-- Opening Marker --
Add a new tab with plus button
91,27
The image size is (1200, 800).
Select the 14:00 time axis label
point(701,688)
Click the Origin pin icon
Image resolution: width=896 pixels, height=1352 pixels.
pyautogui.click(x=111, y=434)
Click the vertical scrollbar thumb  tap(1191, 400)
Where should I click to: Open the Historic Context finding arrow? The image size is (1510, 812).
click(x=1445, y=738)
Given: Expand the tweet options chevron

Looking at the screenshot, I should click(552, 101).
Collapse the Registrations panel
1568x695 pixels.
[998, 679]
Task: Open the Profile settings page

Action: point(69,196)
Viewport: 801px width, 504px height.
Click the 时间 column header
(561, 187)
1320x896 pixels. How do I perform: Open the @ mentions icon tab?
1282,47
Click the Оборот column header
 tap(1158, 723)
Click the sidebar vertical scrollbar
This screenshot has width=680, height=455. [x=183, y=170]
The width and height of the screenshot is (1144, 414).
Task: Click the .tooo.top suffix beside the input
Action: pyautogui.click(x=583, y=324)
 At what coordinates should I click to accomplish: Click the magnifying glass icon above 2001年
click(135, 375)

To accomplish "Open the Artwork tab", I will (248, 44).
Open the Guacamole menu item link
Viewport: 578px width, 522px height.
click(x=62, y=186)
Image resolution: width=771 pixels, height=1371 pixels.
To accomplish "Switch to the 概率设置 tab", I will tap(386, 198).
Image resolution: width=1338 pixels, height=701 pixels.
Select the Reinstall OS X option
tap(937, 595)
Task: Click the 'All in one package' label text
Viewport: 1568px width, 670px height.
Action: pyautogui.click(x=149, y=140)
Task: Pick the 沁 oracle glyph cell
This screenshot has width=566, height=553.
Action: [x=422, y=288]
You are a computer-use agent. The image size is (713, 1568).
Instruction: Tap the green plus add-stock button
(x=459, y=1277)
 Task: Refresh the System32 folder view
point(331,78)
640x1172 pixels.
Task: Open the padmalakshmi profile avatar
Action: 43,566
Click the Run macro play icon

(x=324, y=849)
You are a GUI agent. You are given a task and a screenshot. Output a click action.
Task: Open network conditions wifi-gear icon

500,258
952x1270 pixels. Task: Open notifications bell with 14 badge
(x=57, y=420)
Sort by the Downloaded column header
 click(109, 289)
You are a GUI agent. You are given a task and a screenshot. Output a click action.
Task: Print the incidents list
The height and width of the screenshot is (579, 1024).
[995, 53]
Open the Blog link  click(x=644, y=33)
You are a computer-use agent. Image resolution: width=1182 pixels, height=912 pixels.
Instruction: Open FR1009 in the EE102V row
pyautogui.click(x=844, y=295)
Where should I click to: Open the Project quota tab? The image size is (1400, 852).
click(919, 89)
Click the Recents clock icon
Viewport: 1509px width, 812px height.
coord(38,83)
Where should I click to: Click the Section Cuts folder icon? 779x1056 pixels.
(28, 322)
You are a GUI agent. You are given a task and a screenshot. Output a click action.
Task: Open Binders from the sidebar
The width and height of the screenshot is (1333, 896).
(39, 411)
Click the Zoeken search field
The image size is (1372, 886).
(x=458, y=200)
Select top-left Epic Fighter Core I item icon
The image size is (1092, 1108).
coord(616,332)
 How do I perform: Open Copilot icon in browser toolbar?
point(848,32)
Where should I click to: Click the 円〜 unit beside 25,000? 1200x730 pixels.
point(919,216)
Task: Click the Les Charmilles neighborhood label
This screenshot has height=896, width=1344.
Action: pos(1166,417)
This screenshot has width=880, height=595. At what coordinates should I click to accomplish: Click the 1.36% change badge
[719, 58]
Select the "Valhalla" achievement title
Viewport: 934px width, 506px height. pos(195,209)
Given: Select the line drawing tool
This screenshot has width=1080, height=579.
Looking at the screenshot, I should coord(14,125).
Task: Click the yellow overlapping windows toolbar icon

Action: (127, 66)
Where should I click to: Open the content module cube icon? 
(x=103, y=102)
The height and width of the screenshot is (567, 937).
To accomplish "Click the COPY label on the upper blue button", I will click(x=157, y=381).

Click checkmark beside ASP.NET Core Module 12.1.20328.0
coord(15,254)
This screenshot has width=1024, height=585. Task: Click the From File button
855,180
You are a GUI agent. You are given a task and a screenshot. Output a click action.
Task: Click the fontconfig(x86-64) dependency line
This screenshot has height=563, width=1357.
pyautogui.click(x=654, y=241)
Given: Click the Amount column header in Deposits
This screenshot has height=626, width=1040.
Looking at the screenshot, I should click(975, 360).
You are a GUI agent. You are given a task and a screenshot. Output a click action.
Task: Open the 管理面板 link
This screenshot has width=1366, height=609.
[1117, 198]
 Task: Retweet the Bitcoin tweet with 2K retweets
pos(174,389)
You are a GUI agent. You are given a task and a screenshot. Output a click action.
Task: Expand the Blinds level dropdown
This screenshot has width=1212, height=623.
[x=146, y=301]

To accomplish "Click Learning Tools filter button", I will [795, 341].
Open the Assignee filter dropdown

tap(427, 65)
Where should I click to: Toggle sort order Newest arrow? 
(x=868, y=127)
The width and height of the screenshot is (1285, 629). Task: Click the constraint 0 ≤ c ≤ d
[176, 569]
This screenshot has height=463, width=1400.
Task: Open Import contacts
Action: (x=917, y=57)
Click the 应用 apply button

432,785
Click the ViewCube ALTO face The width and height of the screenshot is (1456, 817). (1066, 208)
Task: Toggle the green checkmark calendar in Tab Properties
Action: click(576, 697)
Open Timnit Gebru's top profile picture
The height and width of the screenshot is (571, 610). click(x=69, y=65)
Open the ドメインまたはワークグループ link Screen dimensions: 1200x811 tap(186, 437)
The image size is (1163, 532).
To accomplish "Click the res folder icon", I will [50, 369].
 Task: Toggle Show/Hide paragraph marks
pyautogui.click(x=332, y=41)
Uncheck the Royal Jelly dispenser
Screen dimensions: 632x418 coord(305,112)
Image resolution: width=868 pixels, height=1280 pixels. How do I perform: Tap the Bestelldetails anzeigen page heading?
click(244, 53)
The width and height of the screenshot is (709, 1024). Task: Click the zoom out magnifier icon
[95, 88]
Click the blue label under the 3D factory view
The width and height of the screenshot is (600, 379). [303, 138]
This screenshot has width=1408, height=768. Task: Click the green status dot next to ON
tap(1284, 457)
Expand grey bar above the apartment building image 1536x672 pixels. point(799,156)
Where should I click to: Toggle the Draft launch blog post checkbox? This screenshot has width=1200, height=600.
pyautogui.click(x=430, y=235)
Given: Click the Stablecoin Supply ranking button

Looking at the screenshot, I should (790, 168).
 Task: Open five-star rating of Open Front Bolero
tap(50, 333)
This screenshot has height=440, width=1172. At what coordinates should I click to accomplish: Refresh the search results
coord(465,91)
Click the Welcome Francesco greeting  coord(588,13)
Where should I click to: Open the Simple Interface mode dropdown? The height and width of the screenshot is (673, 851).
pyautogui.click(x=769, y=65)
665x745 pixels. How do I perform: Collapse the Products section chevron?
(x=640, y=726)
-- Closing Marker --
__INSTRUCTIONS TO FOLLOW__.
Repeat, word for word, every line from the line that contains "Where should I click to: Open the Simple" to the end of the entries; include both of those lines and no others.

__EXPECTED ANSWER__.
Where should I click to: Open the Simple Interface mode dropdown? The height and width of the screenshot is (673, 851).
pyautogui.click(x=769, y=65)
665x745 pixels. How do I perform: Collapse the Products section chevron?
(x=640, y=726)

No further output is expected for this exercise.